- Kaynak metin:
Parasını öder tutuklatırım!
Cumhurbaşkanı Erdoğan, Dündar ve Gül’ün tahliyesiyle ilgili ‘bu iş bitmedi’ diyerek
AYM’ye yüklendi, ancak YARSAV Başkanı Arslan, Cumhurbaşkanı’nın savlarını çürüttü.
Cumhurbaşkanı Tayyip Erdoğan, Can Dündar ve Erdem Gül kararı üzerinden Anayasa Mahkemesi’ne dün yüklenmeyi sürdürdü. Afrika gezisinin Nijerya ayağında gazetecilere açıklama yapan Erdoğan, kendisinin değil AYM’nin anayasayı ihlal ettiğini, yerel mahkemenin bu karara direnebileceğini, bu durumda AYM’nin yapacağı bir şey olmadığını, AİHM’in ise
en fazla tazminat kararı verebileceğini savunarak “Mahkeme, AYM’nin kararına uydu ama
bu işin bittiği anlamına gelmez. Savcı itiraz edebilir, bir üst mahkemeye yönelik bir süreci başlatabilir.” dedi. Oysa Erdoğan’ın “savları”nın tümü anayasa ve yasalar karşısında
çelişki oluşturdu. AYM’de 10 yıl boyunca raportör olarak çalışan, Yargıçlar ve Savcılar Birliği (YARSAV) Başkanı Murat Arslan, Erdoğan’ın açıklamalarını Cumhuriyet’e tek tek değerlendirdi ve iddialarını şöyle çürüttü:
1 GEREKÇE ŞART DEĞİL
ERDOĞAN: Anayasa Mahkemesi Başkanı, daha önceleri ‘Gerekçe açıklanmadan karar açıklanmaz’ tezini savunan bir arkadaşımızdı. Gerekçeyi açıklamadan, bitmemiş bir yargı sürecini alelacele bitirme konumuna gelmek, usule aykırı olduğu gibi esasa da aykırıdır.

Sözcük ve öğe bulma kayıtları

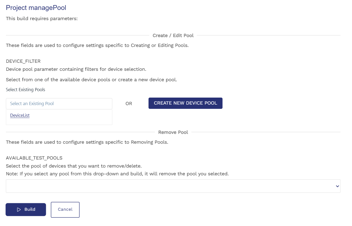Click the device pool parameter description text
The width and height of the screenshot is (352, 226).
[x=76, y=69]
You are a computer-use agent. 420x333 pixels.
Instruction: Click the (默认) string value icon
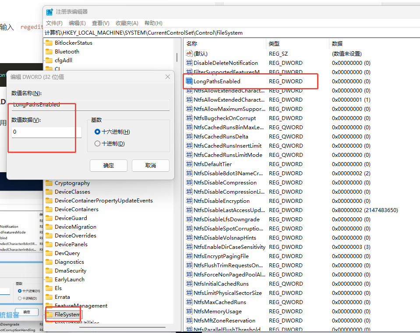(189, 53)
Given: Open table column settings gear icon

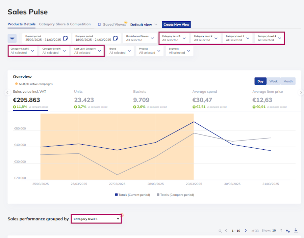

- Alıştırma yönergeleri:
1) AYM haberinden “Cumhurbaşkanı Erdoğan, Dündar” ile başlayıp “Cumhurbaşkanı’nın savlarını çürüttü.” ile biten bölümü hiç değiştirmeden çıkarın.
2) AYM haberine göre YARSAV Başkanı Murat Arslan, Anayasa Mahkemesi'nde kaç yıl raportör olarak çalışmış?
3) AYM haberini, metinde yer alan son cümlenin ardından sürdürün.

- Sıralı yanıtlar:
1)
Cumhurbaşkanı Erdoğan, Dündar ve Gül’ün tahliyesiyle ilgili ‘bu iş bitmedi’ diyerek
AYM’ye yüklendi, ancak YARSAV Başkanı Arslan, Cumhurbaşkanı’nın savlarını çürüttü.

2) 10 yıl.

3)
MURAT ARSLAN: Anayasa Mahkemesi’nin “iptal” ve “ihlal” kararları birbirinden ayrıdır. İhlal kararları bireysel başvurulara ilişkin verdiği kararlardır. Anayasa’nın öngördüğü gerekçesi yazılmadan açıklanmama yasağı yalnızca iptal kararları için geçerlidir. İhlal kararlarında ise kararın gerekçeli açıklanması gibi bir zorunluluk yoktur. İhlal kararları zaten sonuç olarak
kişisel hak ihlaline ilişkin olduğu için hemen bildirilmeli ve uygulanmalıdır. Örneğin tutukluluk durumunda gerekçeli kararı beklerken tutukluluğunun hukuksuz olduğuna karar verilen kişinin özgürlüğünü sınırlandırmaya, özgürlüğünden alıkoymaya sürdürüyorsunuz. Tutukluluğun hukuksuz olduğuna karar verilmişken gerekçe geciktiği için tahliye edilmemeleri
yeni bir hak ihlaline yol açar.
2 KARAR HERKESİ BAĞLAR
ERDOĞAN: Kendisi (Zühtü Arslan) ‘Anayasa Mahkemesi’nin verdiği karar her şeyin üstündedir, herkesi bağlar’ diyor. Anayasa ve yasa değişikliklerinde evet bağlayıcıdır
ama bireysel başvurularla ilgili olarak böyle bir şeyi öne süremezsiniz.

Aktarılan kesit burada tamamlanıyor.